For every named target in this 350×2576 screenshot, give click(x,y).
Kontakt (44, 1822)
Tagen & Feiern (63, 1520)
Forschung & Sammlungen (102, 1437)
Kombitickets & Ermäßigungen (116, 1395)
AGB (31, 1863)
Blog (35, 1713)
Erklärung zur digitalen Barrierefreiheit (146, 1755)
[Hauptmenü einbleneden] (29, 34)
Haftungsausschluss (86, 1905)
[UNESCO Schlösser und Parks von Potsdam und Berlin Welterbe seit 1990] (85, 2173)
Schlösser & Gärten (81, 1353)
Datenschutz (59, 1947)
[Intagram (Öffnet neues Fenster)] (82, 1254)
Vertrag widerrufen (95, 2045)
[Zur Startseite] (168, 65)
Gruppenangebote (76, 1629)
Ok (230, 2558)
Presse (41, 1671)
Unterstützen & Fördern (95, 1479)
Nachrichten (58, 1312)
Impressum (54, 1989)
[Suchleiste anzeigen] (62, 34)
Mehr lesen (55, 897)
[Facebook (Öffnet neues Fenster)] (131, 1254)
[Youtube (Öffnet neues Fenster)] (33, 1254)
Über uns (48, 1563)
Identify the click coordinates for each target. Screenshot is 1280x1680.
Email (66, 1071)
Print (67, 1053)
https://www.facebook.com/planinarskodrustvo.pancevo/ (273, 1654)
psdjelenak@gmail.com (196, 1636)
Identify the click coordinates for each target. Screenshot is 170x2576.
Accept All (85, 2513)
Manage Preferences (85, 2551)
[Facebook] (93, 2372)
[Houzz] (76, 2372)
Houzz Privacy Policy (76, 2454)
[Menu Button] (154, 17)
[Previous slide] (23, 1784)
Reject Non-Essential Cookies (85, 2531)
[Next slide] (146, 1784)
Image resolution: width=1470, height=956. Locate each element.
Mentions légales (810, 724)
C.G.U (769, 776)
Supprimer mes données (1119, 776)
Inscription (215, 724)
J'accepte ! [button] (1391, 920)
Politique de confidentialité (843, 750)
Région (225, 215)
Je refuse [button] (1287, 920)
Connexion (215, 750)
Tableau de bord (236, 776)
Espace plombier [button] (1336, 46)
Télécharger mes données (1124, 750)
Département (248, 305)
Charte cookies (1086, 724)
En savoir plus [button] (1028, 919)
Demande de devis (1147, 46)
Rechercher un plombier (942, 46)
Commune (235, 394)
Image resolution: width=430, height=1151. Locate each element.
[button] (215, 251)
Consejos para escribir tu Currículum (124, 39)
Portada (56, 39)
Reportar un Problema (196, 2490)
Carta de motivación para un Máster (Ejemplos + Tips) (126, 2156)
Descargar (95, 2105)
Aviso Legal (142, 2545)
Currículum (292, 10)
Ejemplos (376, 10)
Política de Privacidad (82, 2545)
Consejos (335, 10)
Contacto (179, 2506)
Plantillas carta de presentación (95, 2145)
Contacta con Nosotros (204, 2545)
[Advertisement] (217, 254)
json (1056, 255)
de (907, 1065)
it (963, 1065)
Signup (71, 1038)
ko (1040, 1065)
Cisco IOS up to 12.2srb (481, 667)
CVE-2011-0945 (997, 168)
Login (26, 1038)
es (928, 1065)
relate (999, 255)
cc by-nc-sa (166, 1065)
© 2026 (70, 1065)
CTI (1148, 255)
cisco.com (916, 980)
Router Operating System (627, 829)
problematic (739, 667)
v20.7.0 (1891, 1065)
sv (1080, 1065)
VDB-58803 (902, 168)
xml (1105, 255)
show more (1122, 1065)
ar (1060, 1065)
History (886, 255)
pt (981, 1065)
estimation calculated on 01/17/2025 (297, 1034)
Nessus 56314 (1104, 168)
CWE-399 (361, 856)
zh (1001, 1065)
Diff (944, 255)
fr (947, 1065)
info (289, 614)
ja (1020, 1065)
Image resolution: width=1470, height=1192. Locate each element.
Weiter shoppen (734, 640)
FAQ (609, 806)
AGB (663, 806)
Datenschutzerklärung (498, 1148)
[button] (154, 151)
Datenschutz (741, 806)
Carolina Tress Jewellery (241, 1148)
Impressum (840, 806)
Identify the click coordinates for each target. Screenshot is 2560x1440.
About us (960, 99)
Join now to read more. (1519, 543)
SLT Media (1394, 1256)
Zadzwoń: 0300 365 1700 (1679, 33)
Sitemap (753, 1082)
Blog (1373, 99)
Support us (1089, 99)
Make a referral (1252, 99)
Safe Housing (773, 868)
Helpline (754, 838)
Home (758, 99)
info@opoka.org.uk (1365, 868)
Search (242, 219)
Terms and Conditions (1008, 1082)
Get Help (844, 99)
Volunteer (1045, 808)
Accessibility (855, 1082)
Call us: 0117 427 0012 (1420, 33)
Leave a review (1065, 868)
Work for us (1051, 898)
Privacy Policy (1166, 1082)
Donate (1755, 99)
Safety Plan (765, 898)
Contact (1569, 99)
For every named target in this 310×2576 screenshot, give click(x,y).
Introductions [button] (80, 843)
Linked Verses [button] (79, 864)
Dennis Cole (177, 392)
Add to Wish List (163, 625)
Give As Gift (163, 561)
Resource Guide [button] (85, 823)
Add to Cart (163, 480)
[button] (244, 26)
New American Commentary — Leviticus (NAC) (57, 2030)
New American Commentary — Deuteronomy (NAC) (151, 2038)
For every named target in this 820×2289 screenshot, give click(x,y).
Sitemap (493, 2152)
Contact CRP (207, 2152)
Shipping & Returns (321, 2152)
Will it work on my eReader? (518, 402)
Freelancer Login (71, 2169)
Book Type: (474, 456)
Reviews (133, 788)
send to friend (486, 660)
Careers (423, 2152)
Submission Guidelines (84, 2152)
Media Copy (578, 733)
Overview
☆ ☆ ☆ ☆ ☆
> **WHAT THIS TASK INVOLVES**:
Only the lines from the first line of the records through the one containing "Haftungsausschluss (86, 1905)" should be reproduced, exactly, with both of them included.

> **EXERCISE ANSWER**:
For every named target in this 350×2576 screenshot, give click(x,y).
Kontakt (44, 1822)
Tagen & Feiern (63, 1520)
Forschung & Sammlungen (102, 1437)
Kombitickets & Ermäßigungen (116, 1395)
AGB (31, 1863)
Blog (35, 1713)
Erklärung zur digitalen Barrierefreiheit (146, 1755)
[Hauptmenü einbleneden] (29, 34)
Haftungsausschluss (86, 1905)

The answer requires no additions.